◆ Material for the task ◆
___

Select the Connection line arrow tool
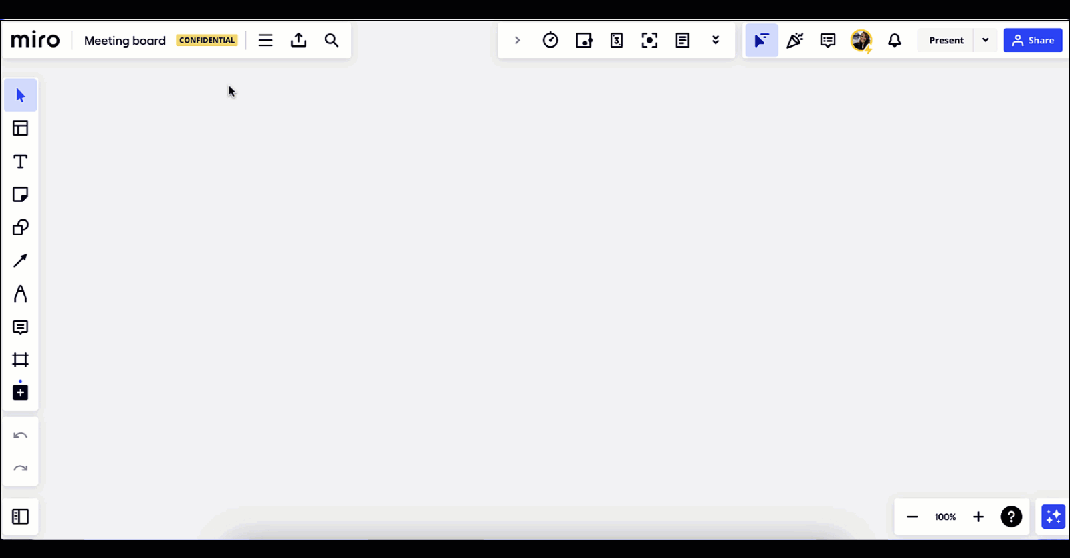The height and width of the screenshot is (558, 1070). [x=20, y=260]
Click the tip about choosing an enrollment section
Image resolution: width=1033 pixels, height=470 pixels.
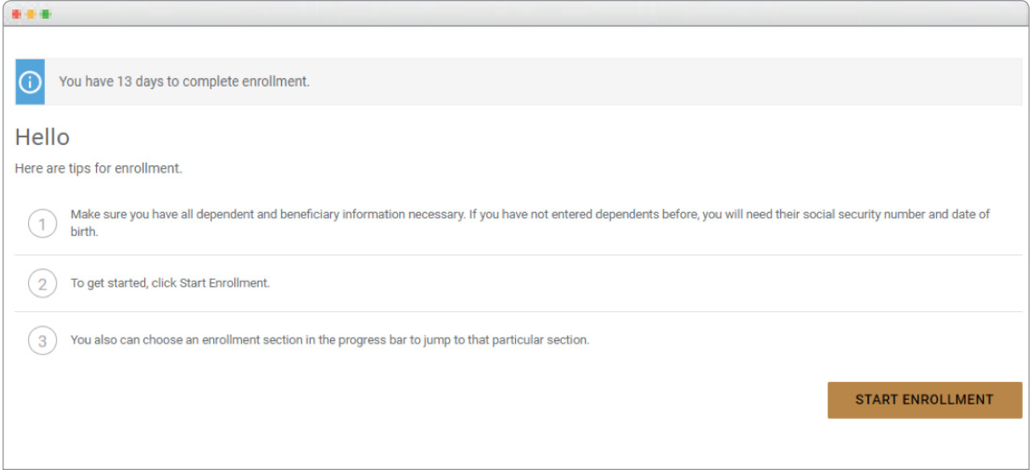(x=329, y=340)
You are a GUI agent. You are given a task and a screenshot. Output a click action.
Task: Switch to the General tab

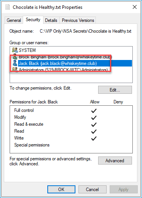point(14,20)
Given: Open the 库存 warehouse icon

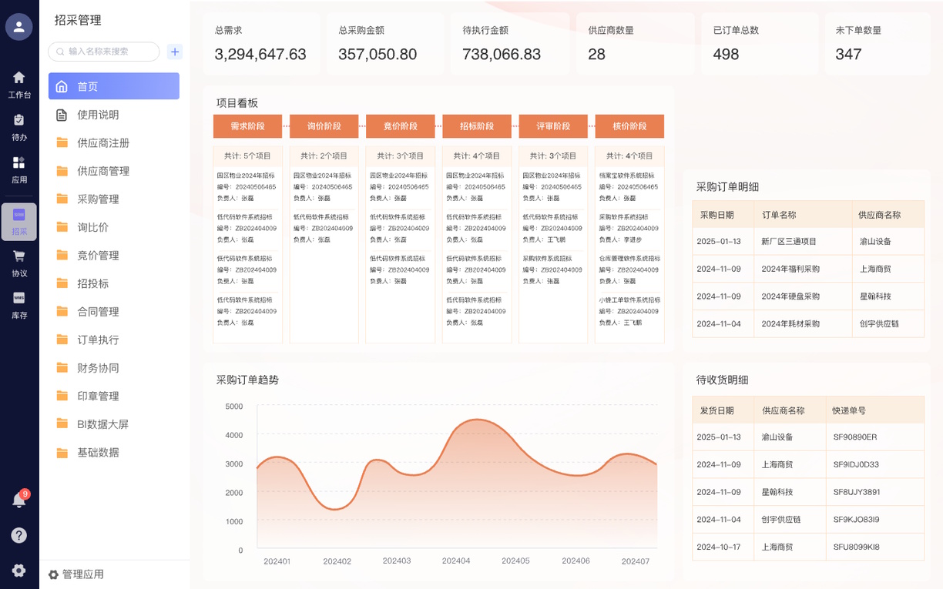Looking at the screenshot, I should click(18, 298).
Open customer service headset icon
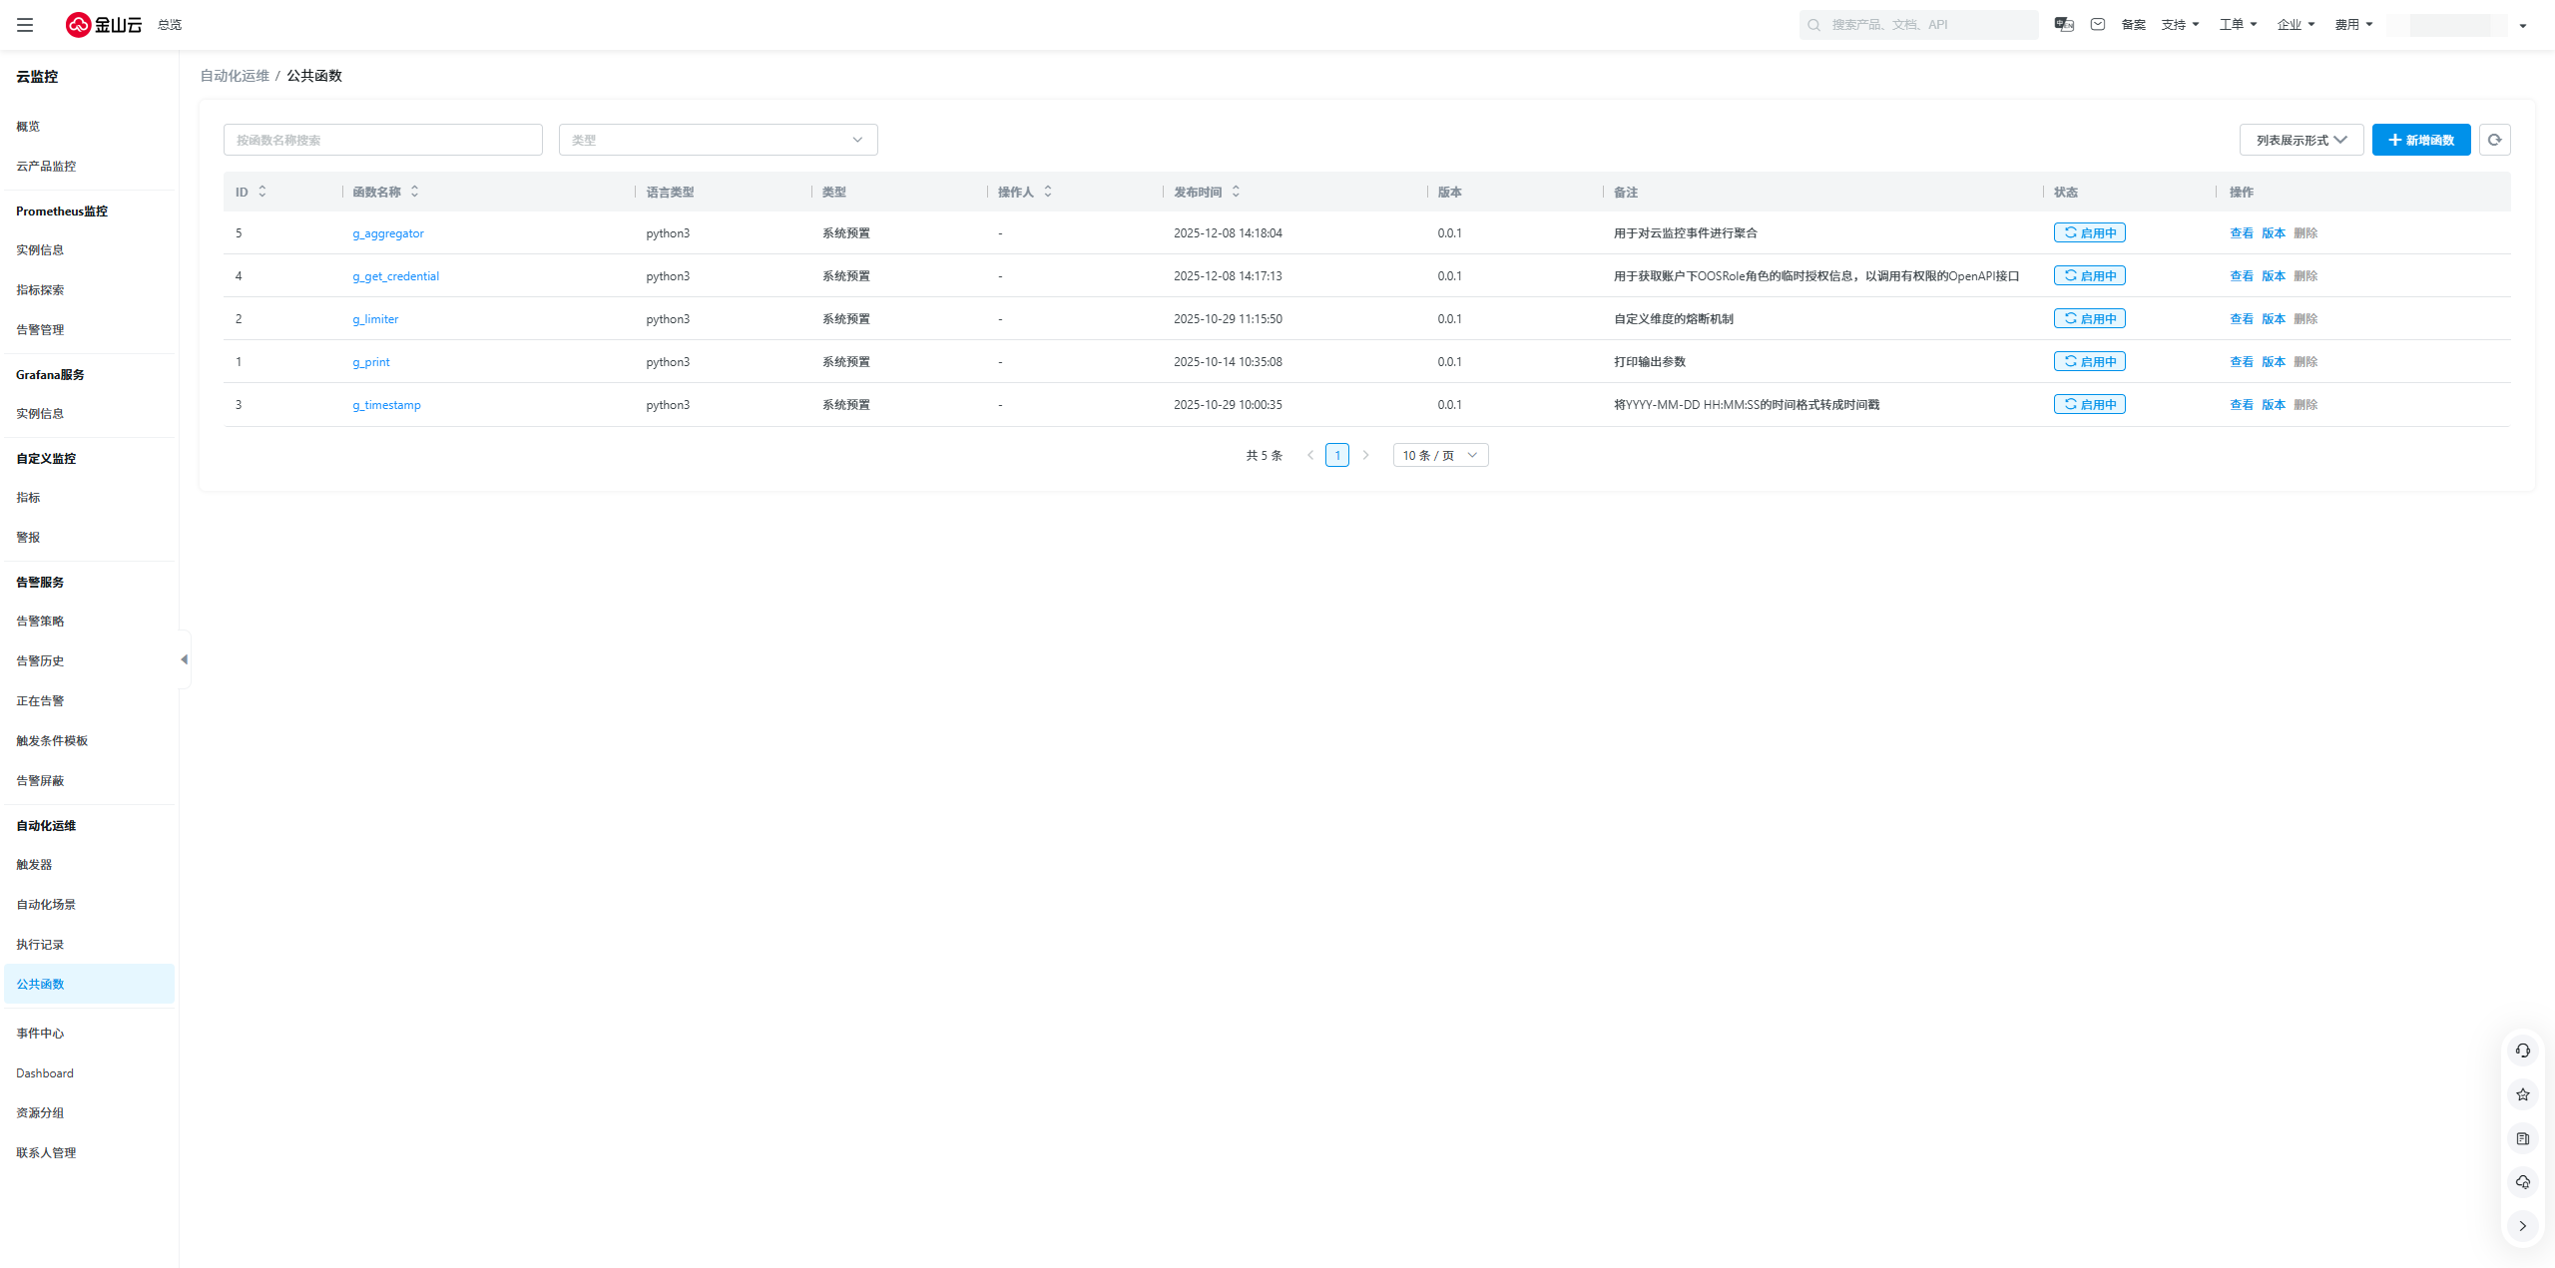The image size is (2555, 1268). coord(2522,1051)
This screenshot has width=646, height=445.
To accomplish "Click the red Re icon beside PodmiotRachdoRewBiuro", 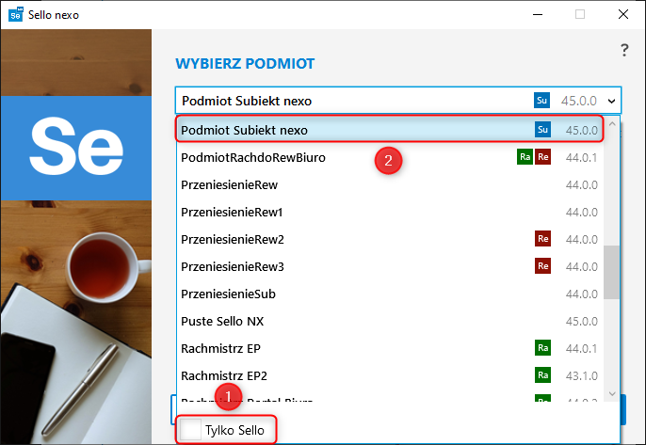I will 542,157.
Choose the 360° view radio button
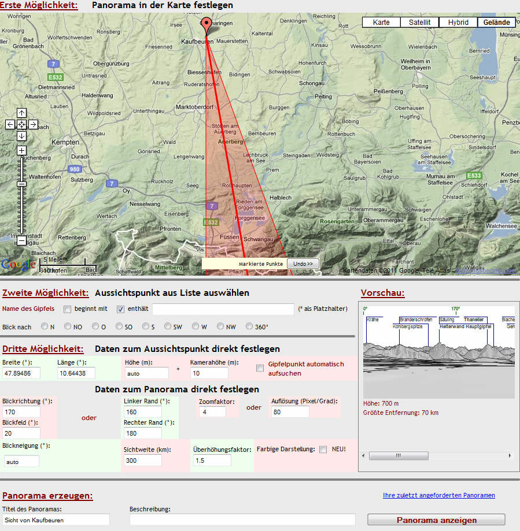 (x=250, y=326)
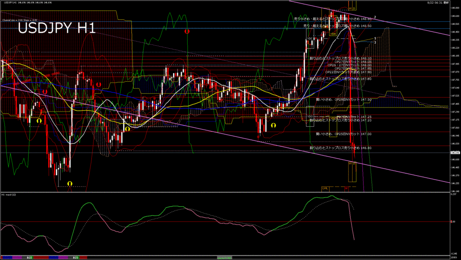Click the yellow horseshoe marker at the lowest candle

pyautogui.click(x=69, y=183)
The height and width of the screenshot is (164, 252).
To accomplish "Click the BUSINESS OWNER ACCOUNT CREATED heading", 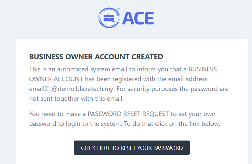I will (96, 57).
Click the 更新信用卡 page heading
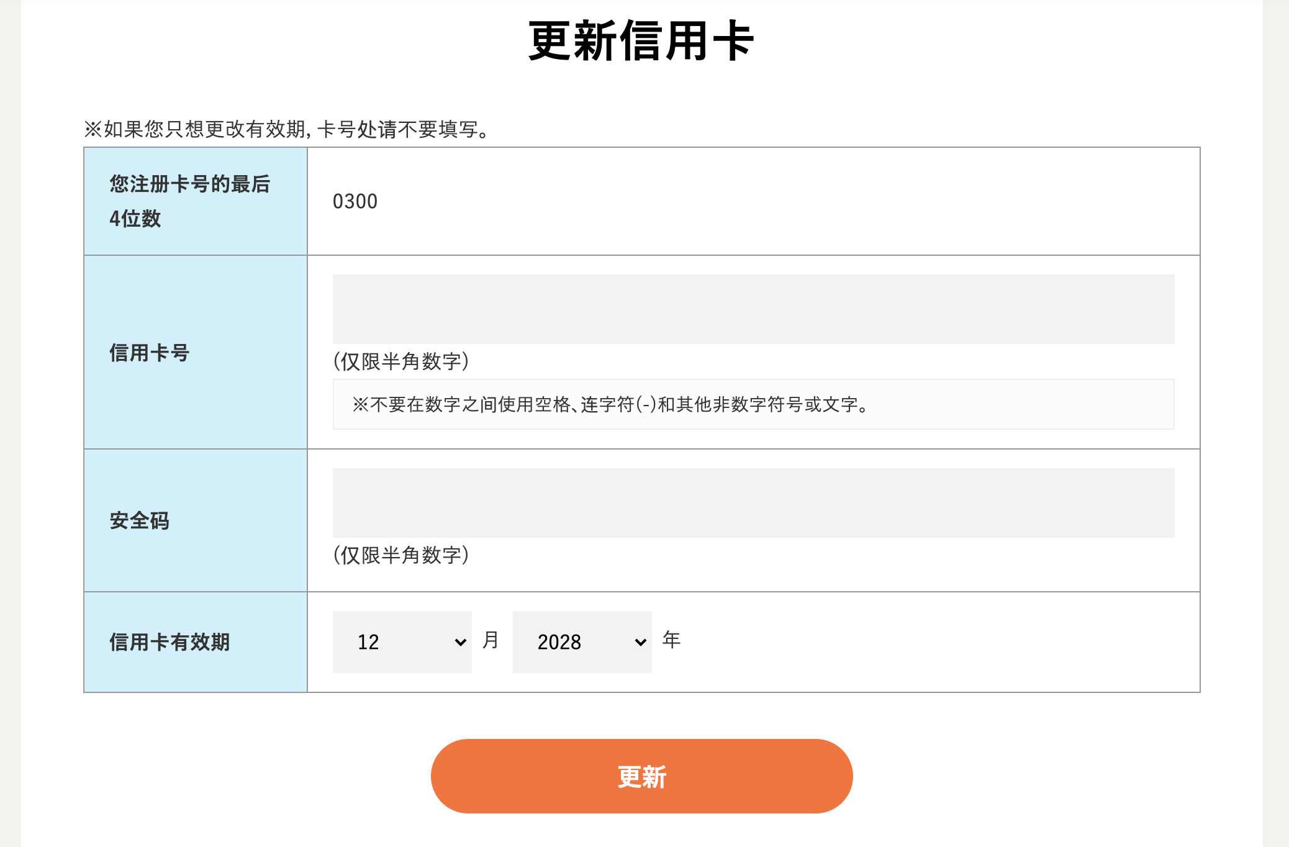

___

◆ What is required ◆
Reproduce everything from the start of the listing down to the line containing "(x=329, y=340)", including both ends, word for word. Leave the pictures out of your answer.

◆ Exercise response ◆
Select the Connection line arrow tool
The height and width of the screenshot is (558, 1070). [x=20, y=260]
Click the tip about choosing an enrollment section
Image resolution: width=1033 pixels, height=470 pixels.
(x=329, y=340)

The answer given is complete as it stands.